_Task requirements_
Update the material from the line containing "Image resolution: width=747" through the end of the material by replacing "GUI agent" with "interface agent". Leave everything else unchanged, and give only those lines.

_Interface element records_
• • • • • • •

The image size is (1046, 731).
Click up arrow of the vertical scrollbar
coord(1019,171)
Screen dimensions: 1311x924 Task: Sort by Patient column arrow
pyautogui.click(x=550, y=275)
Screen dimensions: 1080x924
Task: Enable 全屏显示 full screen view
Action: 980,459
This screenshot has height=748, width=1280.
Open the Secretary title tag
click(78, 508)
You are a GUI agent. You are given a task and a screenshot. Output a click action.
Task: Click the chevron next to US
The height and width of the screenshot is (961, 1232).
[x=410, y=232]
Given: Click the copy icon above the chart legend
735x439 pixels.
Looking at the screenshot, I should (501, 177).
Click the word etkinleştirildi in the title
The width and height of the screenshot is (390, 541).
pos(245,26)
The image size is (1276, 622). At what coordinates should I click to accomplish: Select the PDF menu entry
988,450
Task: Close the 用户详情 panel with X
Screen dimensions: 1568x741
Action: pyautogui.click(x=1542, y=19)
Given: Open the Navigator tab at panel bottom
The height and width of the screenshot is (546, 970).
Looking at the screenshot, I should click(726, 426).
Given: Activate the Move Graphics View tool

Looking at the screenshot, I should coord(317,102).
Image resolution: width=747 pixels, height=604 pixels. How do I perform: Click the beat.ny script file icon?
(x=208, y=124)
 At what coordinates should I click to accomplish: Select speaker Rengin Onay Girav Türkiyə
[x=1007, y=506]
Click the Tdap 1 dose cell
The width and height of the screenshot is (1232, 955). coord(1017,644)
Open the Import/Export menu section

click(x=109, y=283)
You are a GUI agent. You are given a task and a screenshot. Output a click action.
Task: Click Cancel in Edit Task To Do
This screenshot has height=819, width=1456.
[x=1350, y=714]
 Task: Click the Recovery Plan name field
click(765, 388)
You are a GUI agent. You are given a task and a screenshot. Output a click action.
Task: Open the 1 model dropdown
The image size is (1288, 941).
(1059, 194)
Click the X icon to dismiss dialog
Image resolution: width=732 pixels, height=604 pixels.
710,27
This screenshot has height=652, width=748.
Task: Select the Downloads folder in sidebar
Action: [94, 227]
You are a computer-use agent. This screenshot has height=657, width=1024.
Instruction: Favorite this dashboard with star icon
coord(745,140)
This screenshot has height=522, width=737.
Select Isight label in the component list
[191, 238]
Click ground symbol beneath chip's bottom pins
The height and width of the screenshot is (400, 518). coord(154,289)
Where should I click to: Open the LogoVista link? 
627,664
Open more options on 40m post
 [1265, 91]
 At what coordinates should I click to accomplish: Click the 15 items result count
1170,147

• • • • • • •

_Answer to this exercise_
Image resolution: width=747 pixels, height=604 pixels. How do I perform: Click the beat.ny script file icon?
(x=208, y=124)
 At what coordinates should I click to accomplish: Select speaker Rengin Onay Girav Türkiyə
[x=1007, y=506]
Click the Tdap 1 dose cell
The width and height of the screenshot is (1232, 955). coord(1017,644)
Open the Import/Export menu section

click(x=109, y=283)
You are a interface agent. You are given a task and a screenshot. Output a click action.
Task: Click Cancel in Edit Task To Do
This screenshot has height=819, width=1456.
[x=1350, y=714]
 Task: Click the Recovery Plan name field
click(765, 388)
You are a interface agent. You are given a task and a screenshot. Output a click action.
Task: Open the 1 model dropdown
The image size is (1288, 941).
(1059, 194)
Click the X icon to dismiss dialog
Image resolution: width=732 pixels, height=604 pixels.
710,27
This screenshot has height=652, width=748.
Task: Select the Downloads folder in sidebar
Action: [94, 227]
You are a computer-use agent. This screenshot has height=657, width=1024.
Instruction: Favorite this dashboard with star icon
coord(745,140)
This screenshot has height=522, width=737.
Select Isight label in the component list
[191, 238]
Click ground symbol beneath chip's bottom pins
The height and width of the screenshot is (400, 518). coord(154,289)
Where should I click to: Open the LogoVista link? 
627,664
Open more options on 40m post
 [1265, 91]
 At what coordinates should I click to accomplish: Click the 15 items result count
1170,147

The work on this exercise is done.